- Work instruction -
What is the number of lines in the records below holding the string "will"? Reply with it and nothing else.
Records supplied START
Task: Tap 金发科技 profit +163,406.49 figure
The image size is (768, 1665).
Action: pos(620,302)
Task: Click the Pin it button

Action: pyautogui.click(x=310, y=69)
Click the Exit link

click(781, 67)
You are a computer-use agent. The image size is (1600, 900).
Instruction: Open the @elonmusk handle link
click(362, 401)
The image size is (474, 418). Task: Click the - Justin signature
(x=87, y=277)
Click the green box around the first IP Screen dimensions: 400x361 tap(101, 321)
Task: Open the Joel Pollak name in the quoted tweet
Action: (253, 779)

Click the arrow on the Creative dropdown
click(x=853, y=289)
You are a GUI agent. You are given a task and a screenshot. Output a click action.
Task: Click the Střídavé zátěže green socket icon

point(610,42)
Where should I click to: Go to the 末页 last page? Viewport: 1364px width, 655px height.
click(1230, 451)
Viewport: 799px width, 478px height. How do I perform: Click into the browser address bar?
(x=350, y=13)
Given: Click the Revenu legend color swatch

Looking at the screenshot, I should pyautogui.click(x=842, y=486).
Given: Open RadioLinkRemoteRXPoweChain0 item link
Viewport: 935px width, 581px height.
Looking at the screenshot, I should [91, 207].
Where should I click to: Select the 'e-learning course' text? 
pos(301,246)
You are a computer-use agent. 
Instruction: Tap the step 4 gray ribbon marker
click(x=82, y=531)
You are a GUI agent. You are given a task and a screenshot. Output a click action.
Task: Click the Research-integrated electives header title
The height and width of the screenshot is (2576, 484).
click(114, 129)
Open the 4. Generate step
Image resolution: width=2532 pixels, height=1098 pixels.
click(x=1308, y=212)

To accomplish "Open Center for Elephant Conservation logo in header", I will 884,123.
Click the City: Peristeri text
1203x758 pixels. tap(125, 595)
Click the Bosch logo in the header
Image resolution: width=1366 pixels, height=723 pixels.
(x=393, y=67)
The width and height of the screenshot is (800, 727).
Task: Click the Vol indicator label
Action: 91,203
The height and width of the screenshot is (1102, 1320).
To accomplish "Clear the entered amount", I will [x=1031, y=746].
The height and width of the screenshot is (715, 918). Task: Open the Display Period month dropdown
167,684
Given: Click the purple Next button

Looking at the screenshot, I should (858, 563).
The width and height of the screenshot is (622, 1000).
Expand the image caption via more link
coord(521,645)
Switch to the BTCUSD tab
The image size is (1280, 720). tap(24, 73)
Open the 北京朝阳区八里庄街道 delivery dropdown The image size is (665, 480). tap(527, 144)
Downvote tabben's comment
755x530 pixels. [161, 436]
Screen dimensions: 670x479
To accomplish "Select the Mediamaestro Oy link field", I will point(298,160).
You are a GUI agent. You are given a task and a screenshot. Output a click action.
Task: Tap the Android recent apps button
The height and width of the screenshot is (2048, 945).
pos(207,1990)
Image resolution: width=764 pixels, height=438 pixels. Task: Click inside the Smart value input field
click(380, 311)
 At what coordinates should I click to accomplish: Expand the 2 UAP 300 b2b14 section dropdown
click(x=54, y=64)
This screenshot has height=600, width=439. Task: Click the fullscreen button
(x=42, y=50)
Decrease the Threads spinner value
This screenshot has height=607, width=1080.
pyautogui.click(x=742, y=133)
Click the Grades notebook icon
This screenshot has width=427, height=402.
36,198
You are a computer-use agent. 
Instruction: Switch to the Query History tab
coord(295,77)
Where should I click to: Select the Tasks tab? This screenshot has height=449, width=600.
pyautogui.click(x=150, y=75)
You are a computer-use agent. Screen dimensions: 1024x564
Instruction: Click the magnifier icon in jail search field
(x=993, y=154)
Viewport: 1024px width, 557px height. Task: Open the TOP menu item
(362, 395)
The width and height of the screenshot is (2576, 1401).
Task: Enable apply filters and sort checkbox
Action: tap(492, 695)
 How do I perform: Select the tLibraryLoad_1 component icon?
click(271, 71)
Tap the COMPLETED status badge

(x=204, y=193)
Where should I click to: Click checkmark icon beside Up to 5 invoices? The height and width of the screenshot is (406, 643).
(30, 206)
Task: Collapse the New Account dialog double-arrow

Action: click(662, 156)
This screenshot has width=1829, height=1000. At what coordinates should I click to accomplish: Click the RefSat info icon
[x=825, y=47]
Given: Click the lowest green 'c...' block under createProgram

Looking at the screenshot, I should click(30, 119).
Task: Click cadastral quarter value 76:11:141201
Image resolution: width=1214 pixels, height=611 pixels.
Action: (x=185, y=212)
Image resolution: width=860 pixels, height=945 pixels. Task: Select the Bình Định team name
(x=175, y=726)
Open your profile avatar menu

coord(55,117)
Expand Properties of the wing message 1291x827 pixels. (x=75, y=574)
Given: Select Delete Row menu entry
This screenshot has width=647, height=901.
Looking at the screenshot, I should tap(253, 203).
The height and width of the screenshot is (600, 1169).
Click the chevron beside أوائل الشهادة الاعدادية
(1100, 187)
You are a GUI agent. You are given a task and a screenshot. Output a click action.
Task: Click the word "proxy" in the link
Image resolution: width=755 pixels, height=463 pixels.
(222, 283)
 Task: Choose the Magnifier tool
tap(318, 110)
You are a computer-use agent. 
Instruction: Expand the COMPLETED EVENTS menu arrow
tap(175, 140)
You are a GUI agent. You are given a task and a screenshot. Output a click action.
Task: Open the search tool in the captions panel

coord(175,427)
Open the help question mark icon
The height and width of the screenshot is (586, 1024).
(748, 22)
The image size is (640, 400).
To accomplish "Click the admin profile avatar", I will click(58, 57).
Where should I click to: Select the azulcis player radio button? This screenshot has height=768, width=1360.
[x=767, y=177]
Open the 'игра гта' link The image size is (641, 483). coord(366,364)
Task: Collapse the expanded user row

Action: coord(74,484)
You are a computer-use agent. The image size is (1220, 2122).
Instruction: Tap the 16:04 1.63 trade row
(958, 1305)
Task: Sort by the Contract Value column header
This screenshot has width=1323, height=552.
Records supplied END
- Task output -
4